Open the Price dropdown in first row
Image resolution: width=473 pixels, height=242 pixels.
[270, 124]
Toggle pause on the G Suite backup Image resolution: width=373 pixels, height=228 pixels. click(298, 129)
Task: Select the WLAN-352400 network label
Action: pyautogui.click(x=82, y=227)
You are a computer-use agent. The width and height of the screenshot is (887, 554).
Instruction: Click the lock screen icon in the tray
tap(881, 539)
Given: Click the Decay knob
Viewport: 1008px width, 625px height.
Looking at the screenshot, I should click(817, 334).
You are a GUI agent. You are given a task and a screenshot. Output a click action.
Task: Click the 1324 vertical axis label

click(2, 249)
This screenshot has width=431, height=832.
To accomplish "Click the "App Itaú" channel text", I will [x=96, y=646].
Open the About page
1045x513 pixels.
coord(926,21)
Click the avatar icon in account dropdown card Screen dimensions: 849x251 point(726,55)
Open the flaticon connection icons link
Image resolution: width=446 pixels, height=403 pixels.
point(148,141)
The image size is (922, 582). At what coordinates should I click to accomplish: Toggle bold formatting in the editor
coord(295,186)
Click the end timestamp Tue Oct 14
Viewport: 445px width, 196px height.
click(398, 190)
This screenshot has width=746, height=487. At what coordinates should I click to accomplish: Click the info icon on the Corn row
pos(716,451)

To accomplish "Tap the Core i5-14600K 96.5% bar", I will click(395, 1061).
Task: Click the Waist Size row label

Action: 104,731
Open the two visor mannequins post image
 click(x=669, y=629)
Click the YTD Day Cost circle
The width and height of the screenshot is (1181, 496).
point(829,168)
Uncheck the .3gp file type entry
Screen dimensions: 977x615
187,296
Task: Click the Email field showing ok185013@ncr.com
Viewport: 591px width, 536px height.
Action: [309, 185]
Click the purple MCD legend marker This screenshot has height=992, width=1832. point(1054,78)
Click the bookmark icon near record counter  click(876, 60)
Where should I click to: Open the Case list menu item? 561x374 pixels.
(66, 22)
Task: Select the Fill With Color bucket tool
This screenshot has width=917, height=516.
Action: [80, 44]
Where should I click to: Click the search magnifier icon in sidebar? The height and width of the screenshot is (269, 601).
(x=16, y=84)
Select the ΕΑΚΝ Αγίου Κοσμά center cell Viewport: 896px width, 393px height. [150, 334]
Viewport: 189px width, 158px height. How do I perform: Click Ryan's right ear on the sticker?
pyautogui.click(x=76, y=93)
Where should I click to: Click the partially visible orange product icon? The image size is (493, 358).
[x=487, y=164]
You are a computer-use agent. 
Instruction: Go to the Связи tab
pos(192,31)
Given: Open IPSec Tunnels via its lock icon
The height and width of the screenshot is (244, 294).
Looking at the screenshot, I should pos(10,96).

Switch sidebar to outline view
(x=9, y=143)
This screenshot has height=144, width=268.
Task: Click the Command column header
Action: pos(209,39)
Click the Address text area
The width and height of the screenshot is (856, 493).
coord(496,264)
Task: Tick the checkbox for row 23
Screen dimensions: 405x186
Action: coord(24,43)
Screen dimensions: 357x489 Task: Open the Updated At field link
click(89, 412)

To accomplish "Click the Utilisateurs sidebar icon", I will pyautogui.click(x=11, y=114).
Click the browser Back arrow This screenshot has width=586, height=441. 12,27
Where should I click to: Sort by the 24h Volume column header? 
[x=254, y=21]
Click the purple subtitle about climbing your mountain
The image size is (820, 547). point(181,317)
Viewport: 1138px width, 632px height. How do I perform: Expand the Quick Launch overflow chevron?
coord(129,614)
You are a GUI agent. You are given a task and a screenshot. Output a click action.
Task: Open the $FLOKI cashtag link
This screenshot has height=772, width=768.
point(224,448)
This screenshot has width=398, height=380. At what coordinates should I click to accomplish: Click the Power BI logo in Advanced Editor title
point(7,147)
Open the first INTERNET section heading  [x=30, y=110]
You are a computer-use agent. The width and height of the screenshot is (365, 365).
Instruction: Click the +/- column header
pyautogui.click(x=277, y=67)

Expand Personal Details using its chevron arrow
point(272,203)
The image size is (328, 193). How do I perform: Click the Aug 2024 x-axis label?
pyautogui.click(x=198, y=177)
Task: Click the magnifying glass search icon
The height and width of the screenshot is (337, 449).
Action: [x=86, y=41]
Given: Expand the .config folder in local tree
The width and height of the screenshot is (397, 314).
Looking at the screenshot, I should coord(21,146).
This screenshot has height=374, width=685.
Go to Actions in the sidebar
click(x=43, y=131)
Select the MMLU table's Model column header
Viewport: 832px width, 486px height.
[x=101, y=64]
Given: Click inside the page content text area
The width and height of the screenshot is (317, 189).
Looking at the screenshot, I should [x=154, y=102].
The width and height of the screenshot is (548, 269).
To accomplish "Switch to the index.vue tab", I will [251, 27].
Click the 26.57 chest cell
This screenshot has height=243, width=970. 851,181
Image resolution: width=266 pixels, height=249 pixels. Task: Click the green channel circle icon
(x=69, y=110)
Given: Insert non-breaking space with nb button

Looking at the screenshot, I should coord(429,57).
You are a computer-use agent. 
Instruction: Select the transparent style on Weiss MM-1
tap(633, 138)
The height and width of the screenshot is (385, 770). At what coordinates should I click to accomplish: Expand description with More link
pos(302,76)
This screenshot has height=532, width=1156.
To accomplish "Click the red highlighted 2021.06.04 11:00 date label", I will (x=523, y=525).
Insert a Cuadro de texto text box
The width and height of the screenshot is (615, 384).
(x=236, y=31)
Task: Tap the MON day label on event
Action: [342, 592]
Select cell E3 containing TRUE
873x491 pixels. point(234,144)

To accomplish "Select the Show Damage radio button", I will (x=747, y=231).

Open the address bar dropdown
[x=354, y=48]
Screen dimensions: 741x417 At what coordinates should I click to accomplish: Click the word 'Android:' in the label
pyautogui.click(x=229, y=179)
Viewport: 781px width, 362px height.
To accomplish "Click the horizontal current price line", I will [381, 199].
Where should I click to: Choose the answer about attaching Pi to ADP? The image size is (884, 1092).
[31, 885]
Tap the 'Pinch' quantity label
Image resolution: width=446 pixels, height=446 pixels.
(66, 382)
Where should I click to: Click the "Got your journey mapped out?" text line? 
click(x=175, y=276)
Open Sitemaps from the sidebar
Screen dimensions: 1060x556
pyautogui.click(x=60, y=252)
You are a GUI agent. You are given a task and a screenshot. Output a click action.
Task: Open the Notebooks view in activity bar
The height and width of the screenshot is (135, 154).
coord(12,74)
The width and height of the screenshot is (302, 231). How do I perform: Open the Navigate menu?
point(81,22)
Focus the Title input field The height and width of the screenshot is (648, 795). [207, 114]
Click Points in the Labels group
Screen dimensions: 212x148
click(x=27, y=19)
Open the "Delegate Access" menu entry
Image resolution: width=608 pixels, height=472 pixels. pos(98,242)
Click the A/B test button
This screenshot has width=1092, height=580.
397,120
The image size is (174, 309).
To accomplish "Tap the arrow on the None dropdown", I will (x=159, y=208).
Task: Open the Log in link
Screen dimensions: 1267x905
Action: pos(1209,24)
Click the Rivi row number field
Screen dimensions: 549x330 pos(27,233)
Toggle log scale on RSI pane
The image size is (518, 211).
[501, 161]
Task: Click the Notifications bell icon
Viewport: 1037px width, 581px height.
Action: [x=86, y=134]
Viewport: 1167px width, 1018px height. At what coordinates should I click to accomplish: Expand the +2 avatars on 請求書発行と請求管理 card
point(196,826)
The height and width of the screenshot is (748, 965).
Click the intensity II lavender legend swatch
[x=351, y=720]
• • • • •
Restate the data above in full, keeping every word as it is.

▶ _Written reply_
Open the Price dropdown in first row
Image resolution: width=473 pixels, height=242 pixels.
[270, 124]
Toggle pause on the G Suite backup Image resolution: width=373 pixels, height=228 pixels. click(298, 129)
Task: Select the WLAN-352400 network label
Action: pyautogui.click(x=82, y=227)
You are a computer-use agent. The width and height of the screenshot is (887, 554).
Instruction: Click the lock screen icon in the tray
tap(881, 539)
Given: Click the Decay knob
Viewport: 1008px width, 625px height.
Looking at the screenshot, I should click(817, 334).
You are a GUI agent. You are given a task and a screenshot. Output a click action.
Task: Click the 1324 vertical axis label

click(2, 249)
This screenshot has width=431, height=832.
To accomplish "Click the "App Itaú" channel text", I will [x=96, y=646].
Open the About page
1045x513 pixels.
coord(926,21)
Click the avatar icon in account dropdown card Screen dimensions: 849x251 point(726,55)
Open the flaticon connection icons link
Image resolution: width=446 pixels, height=403 pixels.
point(148,141)
The image size is (922, 582). At what coordinates should I click to accomplish: Toggle bold formatting in the editor
coord(295,186)
Click the end timestamp Tue Oct 14
Viewport: 445px width, 196px height.
click(398, 190)
This screenshot has width=746, height=487. At what coordinates should I click to accomplish: Click the info icon on the Corn row
pos(716,451)

To accomplish "Tap the Core i5-14600K 96.5% bar", I will click(395, 1061).
Task: Click the Waist Size row label

Action: 104,731
Open the two visor mannequins post image
 click(x=669, y=629)
Click the YTD Day Cost circle
The width and height of the screenshot is (1181, 496).
point(829,168)
Uncheck the .3gp file type entry
Screen dimensions: 977x615
187,296
Task: Click the Email field showing ok185013@ncr.com
Viewport: 591px width, 536px height.
Action: [309, 185]
Click the purple MCD legend marker This screenshot has height=992, width=1832. point(1054,78)
Click the bookmark icon near record counter  click(876, 60)
Where should I click to: Open the Case list menu item? 561x374 pixels.
(66, 22)
Task: Select the Fill With Color bucket tool
This screenshot has width=917, height=516.
Action: [80, 44]
Where should I click to: Click the search magnifier icon in sidebar? The height and width of the screenshot is (269, 601).
(x=16, y=84)
Select the ΕΑΚΝ Αγίου Κοσμά center cell Viewport: 896px width, 393px height. [150, 334]
Viewport: 189px width, 158px height. How do I perform: Click Ryan's right ear on the sticker?
pyautogui.click(x=76, y=93)
Where should I click to: Click the partially visible orange product icon? The image size is (493, 358).
[x=487, y=164]
You are a computer-use agent. 
Instruction: Go to the Связи tab
pos(192,31)
Given: Open IPSec Tunnels via its lock icon
The height and width of the screenshot is (244, 294).
Looking at the screenshot, I should pos(10,96).

Switch sidebar to outline view
(x=9, y=143)
This screenshot has height=144, width=268.
Task: Click the Command column header
Action: pos(209,39)
Click the Address text area
The width and height of the screenshot is (856, 493).
coord(496,264)
Task: Tick the checkbox for row 23
Screen dimensions: 405x186
Action: coord(24,43)
Screen dimensions: 357x489 Task: Open the Updated At field link
click(89, 412)

To accomplish "Click the Utilisateurs sidebar icon", I will pyautogui.click(x=11, y=114).
Click the browser Back arrow This screenshot has width=586, height=441. 12,27
Where should I click to: Sort by the 24h Volume column header? 
[x=254, y=21]
Click the purple subtitle about climbing your mountain
The image size is (820, 547). point(181,317)
Viewport: 1138px width, 632px height. How do I perform: Expand the Quick Launch overflow chevron?
coord(129,614)
You are a GUI agent. You are given a task and a screenshot. Output a click action.
Task: Open the $FLOKI cashtag link
This screenshot has height=772, width=768.
point(224,448)
This screenshot has width=398, height=380. At what coordinates should I click to accomplish: Click the Power BI logo in Advanced Editor title
point(7,147)
Open the first INTERNET section heading  [x=30, y=110]
You are a computer-use agent. The width and height of the screenshot is (365, 365).
Instruction: Click the +/- column header
pyautogui.click(x=277, y=67)

Expand Personal Details using its chevron arrow
point(272,203)
The image size is (328, 193). How do I perform: Click the Aug 2024 x-axis label?
pyautogui.click(x=198, y=177)
Task: Click the magnifying glass search icon
The height and width of the screenshot is (337, 449).
Action: [x=86, y=41]
Given: Expand the .config folder in local tree
The width and height of the screenshot is (397, 314).
Looking at the screenshot, I should coord(21,146).
This screenshot has height=374, width=685.
Go to Actions in the sidebar
click(x=43, y=131)
Select the MMLU table's Model column header
Viewport: 832px width, 486px height.
[x=101, y=64]
Given: Click inside the page content text area
The width and height of the screenshot is (317, 189).
Looking at the screenshot, I should [x=154, y=102].
The width and height of the screenshot is (548, 269).
To accomplish "Switch to the index.vue tab", I will [251, 27].
Click the 26.57 chest cell
This screenshot has height=243, width=970. 851,181
Image resolution: width=266 pixels, height=249 pixels. Task: Click the green channel circle icon
(x=69, y=110)
Given: Insert non-breaking space with nb button

Looking at the screenshot, I should coord(429,57).
You are a computer-use agent. 
Instruction: Select the transparent style on Weiss MM-1
tap(633, 138)
The height and width of the screenshot is (385, 770). At what coordinates should I click to accomplish: Expand description with More link
pos(302,76)
This screenshot has height=532, width=1156.
To accomplish "Click the red highlighted 2021.06.04 11:00 date label", I will (x=523, y=525).
Insert a Cuadro de texto text box
The width and height of the screenshot is (615, 384).
(x=236, y=31)
Task: Tap the MON day label on event
Action: [342, 592]
Select cell E3 containing TRUE
873x491 pixels. point(234,144)

To accomplish "Select the Show Damage radio button", I will (x=747, y=231).

Open the address bar dropdown
[x=354, y=48]
Screen dimensions: 741x417 At what coordinates should I click to accomplish: Click the word 'Android:' in the label
pyautogui.click(x=229, y=179)
Viewport: 781px width, 362px height.
To accomplish "Click the horizontal current price line", I will [381, 199].
Where should I click to: Choose the answer about attaching Pi to ADP? The image size is (884, 1092).
[31, 885]
Tap the 'Pinch' quantity label
Image resolution: width=446 pixels, height=446 pixels.
(66, 382)
Where should I click to: Click the "Got your journey mapped out?" text line? 
click(x=175, y=276)
Open Sitemaps from the sidebar
Screen dimensions: 1060x556
pyautogui.click(x=60, y=252)
You are a GUI agent. You are given a task and a screenshot. Output a click action.
Task: Open the Notebooks view in activity bar
The height and width of the screenshot is (135, 154).
coord(12,74)
The width and height of the screenshot is (302, 231). How do I perform: Open the Navigate menu?
point(81,22)
Focus the Title input field The height and width of the screenshot is (648, 795). [207, 114]
Click Points in the Labels group
Screen dimensions: 212x148
click(x=27, y=19)
Open the "Delegate Access" menu entry
Image resolution: width=608 pixels, height=472 pixels. pos(98,242)
Click the A/B test button
This screenshot has width=1092, height=580.
397,120
The image size is (174, 309).
To accomplish "Tap the arrow on the None dropdown", I will (x=159, y=208).
Task: Open the Log in link
Screen dimensions: 1267x905
Action: pos(1209,24)
Click the Rivi row number field
Screen dimensions: 549x330 pos(27,233)
Toggle log scale on RSI pane
The image size is (518, 211).
[501, 161]
Task: Click the Notifications bell icon
Viewport: 1037px width, 581px height.
Action: [x=86, y=134]
Viewport: 1167px width, 1018px height. At what coordinates should I click to accomplish: Expand the +2 avatars on 請求書発行と請求管理 card
point(196,826)
The height and width of the screenshot is (748, 965).
Click the intensity II lavender legend swatch
[x=351, y=720]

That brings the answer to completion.